[Collected data entries]

◇ ◇ ◇

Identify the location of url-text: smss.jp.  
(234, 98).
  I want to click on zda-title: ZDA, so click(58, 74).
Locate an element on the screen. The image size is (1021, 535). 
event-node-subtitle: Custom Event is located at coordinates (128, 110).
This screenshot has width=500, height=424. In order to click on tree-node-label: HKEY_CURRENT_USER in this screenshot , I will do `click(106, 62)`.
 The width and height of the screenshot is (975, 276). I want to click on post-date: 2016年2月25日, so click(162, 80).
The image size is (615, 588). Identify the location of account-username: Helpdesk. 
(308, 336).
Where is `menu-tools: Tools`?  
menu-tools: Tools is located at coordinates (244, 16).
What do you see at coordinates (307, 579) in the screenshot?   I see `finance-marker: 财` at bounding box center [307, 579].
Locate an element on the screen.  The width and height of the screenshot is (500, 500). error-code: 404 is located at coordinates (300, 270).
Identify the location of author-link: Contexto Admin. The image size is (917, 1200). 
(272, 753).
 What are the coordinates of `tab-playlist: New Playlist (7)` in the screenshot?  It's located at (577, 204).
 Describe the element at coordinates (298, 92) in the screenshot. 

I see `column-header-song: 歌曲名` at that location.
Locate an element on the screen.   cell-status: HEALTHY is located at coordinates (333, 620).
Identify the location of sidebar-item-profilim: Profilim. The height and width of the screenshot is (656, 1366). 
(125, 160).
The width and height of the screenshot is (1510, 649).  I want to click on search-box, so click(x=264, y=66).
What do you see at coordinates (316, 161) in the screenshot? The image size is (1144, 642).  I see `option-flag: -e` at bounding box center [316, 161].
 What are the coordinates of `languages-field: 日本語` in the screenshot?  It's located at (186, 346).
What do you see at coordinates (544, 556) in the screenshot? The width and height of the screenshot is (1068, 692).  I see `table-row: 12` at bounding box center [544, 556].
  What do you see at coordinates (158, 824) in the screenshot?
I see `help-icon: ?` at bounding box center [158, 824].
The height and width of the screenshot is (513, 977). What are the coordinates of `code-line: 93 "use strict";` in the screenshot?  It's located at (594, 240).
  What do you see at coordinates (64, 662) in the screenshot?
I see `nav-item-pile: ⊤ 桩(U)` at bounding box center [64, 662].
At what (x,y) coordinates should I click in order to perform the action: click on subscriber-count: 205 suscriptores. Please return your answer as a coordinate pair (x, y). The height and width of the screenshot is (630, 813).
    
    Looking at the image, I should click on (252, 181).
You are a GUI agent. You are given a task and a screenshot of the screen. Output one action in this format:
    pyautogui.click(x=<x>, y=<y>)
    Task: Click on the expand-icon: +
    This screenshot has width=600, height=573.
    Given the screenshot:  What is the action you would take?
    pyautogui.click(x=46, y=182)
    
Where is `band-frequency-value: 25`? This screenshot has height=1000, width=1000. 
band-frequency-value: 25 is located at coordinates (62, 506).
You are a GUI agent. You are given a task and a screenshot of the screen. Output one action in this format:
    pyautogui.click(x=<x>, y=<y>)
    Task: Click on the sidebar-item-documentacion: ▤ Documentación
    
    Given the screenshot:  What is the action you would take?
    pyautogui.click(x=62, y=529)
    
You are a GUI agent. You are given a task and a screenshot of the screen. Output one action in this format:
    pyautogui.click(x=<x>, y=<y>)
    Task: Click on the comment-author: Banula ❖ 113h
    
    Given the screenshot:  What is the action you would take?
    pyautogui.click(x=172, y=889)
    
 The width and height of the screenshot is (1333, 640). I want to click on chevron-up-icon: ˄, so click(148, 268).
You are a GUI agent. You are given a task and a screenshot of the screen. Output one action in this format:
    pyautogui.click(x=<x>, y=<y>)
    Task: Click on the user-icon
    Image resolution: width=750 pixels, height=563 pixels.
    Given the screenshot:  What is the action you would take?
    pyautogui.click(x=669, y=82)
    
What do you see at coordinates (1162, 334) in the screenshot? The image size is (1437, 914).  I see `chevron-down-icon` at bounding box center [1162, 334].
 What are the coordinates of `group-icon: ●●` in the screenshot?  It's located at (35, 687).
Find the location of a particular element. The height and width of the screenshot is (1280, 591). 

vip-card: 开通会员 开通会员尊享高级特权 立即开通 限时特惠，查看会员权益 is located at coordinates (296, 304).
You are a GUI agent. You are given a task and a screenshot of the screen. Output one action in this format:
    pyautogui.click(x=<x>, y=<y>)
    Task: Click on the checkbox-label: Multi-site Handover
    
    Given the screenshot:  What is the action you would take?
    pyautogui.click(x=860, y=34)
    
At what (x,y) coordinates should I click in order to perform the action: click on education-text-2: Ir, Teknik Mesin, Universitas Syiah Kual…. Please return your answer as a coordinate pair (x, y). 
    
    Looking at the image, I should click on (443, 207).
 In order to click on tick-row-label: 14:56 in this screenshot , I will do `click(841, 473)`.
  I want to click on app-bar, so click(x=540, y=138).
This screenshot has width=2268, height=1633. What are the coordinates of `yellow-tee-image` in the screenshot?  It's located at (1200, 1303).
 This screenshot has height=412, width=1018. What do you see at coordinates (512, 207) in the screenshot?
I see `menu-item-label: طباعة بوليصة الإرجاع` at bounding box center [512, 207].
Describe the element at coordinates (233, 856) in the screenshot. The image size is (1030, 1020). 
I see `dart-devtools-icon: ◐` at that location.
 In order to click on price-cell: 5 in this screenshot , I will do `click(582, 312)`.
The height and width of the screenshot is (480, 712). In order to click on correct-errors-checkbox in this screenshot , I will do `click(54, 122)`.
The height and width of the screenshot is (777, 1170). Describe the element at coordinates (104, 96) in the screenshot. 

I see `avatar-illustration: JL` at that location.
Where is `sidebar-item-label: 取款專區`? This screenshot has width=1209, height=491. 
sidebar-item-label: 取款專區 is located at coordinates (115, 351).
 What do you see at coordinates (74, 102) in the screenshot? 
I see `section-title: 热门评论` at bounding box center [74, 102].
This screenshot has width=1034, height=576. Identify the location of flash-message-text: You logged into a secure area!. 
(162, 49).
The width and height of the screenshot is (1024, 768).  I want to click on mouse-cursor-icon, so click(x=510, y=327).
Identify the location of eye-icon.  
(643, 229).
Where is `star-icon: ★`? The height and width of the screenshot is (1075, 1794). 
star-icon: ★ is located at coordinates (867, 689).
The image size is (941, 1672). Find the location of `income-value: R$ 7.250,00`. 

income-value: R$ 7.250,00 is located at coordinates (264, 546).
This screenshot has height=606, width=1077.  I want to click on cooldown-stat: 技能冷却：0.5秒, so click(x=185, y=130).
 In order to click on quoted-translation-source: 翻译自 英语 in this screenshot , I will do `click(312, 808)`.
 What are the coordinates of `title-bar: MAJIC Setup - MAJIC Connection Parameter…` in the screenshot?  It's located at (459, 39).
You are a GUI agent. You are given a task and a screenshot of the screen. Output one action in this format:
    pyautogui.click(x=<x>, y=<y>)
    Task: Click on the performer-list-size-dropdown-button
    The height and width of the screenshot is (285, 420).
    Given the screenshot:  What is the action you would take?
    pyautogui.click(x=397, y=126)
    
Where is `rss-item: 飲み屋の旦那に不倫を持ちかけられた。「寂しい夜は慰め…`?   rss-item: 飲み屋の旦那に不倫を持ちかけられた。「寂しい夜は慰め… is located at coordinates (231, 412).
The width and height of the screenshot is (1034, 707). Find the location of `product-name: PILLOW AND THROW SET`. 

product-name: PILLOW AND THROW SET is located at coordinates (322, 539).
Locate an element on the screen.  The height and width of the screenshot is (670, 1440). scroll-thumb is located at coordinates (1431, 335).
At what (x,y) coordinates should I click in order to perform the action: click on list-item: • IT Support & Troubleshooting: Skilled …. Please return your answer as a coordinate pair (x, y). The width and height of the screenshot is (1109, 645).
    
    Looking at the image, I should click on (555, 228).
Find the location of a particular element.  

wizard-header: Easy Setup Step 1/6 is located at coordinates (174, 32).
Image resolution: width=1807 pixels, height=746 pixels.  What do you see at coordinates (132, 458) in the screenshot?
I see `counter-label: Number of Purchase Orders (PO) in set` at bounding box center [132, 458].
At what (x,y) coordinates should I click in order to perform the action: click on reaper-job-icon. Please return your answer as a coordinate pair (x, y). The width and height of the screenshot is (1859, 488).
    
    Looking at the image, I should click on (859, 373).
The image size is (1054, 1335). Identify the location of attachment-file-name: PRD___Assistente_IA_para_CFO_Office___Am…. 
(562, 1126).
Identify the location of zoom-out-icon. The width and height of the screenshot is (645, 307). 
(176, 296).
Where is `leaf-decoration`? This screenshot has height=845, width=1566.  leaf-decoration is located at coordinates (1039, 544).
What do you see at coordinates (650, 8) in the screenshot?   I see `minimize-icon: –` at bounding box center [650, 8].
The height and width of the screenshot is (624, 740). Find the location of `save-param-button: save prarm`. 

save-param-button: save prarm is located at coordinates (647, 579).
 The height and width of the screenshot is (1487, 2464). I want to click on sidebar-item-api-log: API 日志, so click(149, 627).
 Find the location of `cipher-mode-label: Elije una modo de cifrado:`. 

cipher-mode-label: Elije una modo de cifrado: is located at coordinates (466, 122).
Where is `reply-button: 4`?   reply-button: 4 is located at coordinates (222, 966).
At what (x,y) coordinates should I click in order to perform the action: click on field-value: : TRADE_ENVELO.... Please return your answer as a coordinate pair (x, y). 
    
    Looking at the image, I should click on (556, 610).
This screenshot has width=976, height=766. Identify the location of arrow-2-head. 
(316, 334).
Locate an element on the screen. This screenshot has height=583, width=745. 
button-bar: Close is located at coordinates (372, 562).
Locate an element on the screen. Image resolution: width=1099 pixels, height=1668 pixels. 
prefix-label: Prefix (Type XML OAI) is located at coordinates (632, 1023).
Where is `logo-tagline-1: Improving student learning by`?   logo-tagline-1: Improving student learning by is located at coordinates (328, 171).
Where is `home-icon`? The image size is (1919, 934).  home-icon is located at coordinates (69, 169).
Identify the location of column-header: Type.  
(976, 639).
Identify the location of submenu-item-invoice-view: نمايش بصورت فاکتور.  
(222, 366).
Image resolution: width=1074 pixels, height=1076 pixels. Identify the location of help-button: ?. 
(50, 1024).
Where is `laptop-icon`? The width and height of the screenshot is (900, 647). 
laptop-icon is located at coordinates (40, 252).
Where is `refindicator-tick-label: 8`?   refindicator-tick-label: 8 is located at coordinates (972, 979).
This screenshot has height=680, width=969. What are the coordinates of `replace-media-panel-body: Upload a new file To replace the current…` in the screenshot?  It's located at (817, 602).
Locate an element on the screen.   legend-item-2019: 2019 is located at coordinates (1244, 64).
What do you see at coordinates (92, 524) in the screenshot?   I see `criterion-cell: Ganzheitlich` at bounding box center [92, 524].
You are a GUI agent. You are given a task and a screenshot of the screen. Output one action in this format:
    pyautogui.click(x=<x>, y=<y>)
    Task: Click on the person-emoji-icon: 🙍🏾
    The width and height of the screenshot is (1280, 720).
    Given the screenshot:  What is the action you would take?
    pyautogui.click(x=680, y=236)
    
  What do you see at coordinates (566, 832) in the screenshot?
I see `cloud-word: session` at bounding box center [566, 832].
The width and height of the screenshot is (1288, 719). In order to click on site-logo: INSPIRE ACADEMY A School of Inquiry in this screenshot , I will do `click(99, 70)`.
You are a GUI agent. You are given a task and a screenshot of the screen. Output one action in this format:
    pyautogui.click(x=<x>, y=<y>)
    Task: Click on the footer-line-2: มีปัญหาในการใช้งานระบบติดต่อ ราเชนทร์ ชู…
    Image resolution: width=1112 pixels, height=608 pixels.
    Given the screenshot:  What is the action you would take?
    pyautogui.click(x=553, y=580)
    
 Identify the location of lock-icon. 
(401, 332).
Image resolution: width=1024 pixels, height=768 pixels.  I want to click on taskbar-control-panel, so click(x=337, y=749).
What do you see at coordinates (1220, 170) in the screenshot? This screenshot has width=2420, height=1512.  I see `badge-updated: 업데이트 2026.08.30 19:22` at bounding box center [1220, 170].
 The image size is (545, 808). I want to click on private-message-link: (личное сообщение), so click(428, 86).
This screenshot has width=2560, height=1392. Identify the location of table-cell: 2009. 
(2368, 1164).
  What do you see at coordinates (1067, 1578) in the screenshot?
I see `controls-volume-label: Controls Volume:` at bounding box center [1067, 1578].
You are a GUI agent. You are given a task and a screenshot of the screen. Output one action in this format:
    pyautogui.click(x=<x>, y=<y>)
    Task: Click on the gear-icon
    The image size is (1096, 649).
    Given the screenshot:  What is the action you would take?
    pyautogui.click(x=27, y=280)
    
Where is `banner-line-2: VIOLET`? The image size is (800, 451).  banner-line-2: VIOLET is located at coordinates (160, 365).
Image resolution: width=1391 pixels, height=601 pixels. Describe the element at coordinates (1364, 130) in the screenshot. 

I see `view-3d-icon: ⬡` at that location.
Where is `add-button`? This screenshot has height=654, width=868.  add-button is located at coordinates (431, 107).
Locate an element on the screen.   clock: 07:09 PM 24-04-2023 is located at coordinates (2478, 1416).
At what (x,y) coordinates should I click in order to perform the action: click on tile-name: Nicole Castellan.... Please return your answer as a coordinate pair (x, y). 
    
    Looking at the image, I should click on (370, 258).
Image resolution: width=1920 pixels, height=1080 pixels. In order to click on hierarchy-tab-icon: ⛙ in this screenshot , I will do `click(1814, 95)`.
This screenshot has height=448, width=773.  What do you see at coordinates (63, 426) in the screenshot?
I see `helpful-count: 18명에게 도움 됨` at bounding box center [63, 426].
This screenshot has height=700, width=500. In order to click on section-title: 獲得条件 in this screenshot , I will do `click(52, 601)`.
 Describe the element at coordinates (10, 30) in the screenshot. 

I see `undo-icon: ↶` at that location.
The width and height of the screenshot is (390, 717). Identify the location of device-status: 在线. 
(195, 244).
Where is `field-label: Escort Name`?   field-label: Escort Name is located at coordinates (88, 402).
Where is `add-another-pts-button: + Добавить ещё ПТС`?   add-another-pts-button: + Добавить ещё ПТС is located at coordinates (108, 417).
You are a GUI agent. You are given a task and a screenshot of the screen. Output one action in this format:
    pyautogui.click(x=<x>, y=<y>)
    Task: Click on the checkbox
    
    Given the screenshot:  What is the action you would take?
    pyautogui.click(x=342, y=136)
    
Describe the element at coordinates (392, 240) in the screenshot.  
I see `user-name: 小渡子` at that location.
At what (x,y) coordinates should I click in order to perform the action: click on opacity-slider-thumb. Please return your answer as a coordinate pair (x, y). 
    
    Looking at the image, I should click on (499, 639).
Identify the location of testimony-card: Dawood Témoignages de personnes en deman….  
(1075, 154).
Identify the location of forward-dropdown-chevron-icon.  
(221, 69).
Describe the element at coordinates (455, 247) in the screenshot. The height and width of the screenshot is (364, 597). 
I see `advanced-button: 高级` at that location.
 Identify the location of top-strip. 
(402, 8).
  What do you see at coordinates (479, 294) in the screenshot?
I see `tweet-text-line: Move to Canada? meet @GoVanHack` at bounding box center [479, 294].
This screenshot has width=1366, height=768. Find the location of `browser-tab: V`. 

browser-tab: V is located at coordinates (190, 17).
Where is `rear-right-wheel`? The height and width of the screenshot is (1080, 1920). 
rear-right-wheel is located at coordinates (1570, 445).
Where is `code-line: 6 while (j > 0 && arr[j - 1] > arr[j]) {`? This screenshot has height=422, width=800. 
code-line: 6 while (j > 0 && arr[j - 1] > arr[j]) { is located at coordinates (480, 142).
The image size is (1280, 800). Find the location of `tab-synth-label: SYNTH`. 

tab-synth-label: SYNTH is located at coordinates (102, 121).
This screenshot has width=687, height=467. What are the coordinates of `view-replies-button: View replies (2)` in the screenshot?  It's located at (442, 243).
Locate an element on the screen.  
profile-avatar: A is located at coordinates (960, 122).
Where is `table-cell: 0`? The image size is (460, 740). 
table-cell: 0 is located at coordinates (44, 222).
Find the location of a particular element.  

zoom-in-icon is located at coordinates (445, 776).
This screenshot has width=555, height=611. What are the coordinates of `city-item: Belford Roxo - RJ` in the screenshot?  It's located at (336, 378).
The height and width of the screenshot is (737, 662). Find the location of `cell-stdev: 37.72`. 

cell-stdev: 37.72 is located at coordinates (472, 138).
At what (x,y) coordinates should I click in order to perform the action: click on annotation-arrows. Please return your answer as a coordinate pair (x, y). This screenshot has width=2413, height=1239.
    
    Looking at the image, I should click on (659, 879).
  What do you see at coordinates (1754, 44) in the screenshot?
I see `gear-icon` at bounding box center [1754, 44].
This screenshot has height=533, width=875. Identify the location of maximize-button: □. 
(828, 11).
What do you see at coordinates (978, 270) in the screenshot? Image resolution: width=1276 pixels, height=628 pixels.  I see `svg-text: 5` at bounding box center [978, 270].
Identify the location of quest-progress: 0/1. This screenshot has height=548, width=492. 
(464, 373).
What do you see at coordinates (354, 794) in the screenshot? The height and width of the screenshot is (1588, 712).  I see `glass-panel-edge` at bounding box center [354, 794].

◇ ◇ ◇

◆ WHAT IS BEING ASKED
Copy out the lines word for word, beginning with the line that contains "coordinates (333, 620)." and continuing through the line that contains "at (186, 346).", both included.

◆ SOLUTION FOR THIS PROBLEM
Locate an element on the screen.   cell-status: HEALTHY is located at coordinates (333, 620).
Identify the location of sidebar-item-profilim: Profilim. The height and width of the screenshot is (656, 1366). 
(125, 160).
The width and height of the screenshot is (1510, 649).  I want to click on search-box, so click(x=264, y=66).
What do you see at coordinates (316, 161) in the screenshot? The image size is (1144, 642).  I see `option-flag: -e` at bounding box center [316, 161].
 What are the coordinates of `languages-field: 日本語` in the screenshot?  It's located at (186, 346).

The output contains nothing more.